** Opening MATERIAL SHOWN block **

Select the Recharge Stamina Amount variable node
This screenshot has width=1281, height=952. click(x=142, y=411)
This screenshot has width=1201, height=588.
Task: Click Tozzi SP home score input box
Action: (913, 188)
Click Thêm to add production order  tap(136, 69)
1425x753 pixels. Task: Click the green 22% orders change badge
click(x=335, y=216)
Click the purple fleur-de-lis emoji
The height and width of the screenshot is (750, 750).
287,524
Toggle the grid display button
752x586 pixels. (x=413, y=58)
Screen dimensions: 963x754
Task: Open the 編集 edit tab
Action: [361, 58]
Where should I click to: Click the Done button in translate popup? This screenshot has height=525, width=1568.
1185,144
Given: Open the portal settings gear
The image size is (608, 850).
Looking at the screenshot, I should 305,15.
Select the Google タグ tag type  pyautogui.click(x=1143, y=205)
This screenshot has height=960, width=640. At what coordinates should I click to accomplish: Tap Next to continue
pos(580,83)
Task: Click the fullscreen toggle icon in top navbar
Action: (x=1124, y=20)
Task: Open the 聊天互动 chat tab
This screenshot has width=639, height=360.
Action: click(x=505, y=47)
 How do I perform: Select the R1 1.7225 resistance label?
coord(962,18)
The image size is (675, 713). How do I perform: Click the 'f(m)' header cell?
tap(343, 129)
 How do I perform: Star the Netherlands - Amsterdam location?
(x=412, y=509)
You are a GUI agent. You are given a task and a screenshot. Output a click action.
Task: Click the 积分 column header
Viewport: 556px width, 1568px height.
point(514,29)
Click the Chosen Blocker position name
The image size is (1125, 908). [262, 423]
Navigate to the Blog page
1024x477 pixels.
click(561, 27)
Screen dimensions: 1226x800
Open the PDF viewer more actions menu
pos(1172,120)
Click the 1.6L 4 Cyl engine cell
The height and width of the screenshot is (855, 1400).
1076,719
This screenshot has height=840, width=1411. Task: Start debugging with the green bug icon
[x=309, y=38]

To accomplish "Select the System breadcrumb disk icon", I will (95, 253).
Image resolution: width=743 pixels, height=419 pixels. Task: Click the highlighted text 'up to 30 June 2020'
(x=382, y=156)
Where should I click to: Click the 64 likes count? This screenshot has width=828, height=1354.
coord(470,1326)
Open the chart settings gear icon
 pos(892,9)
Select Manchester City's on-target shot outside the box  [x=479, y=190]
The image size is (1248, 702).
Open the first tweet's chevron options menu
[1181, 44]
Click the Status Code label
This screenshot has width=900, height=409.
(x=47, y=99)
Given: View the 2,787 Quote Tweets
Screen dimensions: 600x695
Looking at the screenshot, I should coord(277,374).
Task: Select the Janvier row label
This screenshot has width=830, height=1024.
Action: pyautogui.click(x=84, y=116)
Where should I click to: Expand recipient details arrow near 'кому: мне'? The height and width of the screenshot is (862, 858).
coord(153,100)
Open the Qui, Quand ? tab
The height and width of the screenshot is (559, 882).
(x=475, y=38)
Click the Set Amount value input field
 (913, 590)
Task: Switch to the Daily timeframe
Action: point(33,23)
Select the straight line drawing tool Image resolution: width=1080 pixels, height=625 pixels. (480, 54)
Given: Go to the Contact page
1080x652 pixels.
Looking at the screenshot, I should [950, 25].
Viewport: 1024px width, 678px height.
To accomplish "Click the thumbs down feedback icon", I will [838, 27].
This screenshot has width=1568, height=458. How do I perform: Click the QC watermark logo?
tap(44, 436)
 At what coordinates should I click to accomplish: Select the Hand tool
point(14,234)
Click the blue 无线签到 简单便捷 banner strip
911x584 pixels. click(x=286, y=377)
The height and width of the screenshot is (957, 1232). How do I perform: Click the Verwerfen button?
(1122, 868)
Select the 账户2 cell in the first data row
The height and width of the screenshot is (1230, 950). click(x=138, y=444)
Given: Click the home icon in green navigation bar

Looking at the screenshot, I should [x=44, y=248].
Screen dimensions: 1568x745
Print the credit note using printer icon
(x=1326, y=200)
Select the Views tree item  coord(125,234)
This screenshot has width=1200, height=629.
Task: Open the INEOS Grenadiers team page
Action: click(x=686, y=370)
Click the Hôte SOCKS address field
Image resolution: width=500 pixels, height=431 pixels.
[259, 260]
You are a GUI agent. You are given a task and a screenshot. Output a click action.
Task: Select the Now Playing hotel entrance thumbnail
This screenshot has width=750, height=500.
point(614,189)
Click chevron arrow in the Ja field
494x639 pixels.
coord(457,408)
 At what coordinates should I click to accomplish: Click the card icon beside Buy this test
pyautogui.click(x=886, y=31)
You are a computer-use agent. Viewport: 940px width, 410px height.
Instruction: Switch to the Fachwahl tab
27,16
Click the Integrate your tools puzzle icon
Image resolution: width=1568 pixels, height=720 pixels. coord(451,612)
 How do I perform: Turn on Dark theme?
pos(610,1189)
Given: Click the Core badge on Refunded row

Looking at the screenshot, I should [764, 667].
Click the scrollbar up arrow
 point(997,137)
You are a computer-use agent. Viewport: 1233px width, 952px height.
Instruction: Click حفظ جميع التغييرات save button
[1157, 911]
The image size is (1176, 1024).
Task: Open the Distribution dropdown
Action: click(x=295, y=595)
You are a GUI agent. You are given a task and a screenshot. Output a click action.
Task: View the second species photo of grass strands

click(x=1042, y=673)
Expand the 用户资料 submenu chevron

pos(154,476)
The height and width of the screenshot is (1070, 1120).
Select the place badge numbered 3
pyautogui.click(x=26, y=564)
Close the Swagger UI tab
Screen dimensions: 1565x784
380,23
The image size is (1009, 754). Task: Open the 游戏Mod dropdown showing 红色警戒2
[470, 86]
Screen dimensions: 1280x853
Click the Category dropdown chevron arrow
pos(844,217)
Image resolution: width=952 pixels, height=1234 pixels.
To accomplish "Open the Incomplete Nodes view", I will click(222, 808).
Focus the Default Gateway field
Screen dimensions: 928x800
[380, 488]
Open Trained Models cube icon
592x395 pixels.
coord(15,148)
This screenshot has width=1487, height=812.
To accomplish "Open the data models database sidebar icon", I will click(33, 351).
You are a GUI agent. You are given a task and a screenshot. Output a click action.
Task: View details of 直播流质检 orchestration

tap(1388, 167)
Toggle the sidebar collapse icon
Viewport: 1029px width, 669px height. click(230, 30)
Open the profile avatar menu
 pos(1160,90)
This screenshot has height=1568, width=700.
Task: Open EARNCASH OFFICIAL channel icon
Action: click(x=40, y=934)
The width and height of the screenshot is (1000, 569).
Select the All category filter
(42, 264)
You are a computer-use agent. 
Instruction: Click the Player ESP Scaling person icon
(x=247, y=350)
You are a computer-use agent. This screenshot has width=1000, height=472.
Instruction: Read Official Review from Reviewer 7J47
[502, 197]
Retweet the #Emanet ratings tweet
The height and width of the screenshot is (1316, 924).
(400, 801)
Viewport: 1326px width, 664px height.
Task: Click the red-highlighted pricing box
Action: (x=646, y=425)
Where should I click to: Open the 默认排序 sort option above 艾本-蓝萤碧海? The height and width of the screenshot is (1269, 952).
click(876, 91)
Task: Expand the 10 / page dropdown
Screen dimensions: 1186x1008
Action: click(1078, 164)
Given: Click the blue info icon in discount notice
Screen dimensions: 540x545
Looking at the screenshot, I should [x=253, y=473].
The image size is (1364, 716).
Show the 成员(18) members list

** Closing MATERIAL SHOWN block **

→ AIM OF THE TASK
Your task is to restate, word for word, each line from the one that includes "The width and" to the end of the records, with both ends included and nothing else.

→ EXERCISE OUTPUT
The width and height of the screenshot is (1000, 569).
Select the All category filter
(42, 264)
You are a computer-use agent. 
Instruction: Click the Player ESP Scaling person icon
(x=247, y=350)
You are a computer-use agent. This screenshot has width=1000, height=472.
Instruction: Read Official Review from Reviewer 7J47
[502, 197]
Retweet the #Emanet ratings tweet
The height and width of the screenshot is (1316, 924).
(400, 801)
Viewport: 1326px width, 664px height.
Task: Click the red-highlighted pricing box
Action: (x=646, y=425)
Where should I click to: Open the 默认排序 sort option above 艾本-蓝萤碧海? The height and width of the screenshot is (1269, 952).
click(876, 91)
Task: Expand the 10 / page dropdown
Screen dimensions: 1186x1008
Action: click(1078, 164)
Given: Click the blue info icon in discount notice
Screen dimensions: 540x545
Looking at the screenshot, I should [x=253, y=473].
The image size is (1364, 716).
Show the 成员(18) members list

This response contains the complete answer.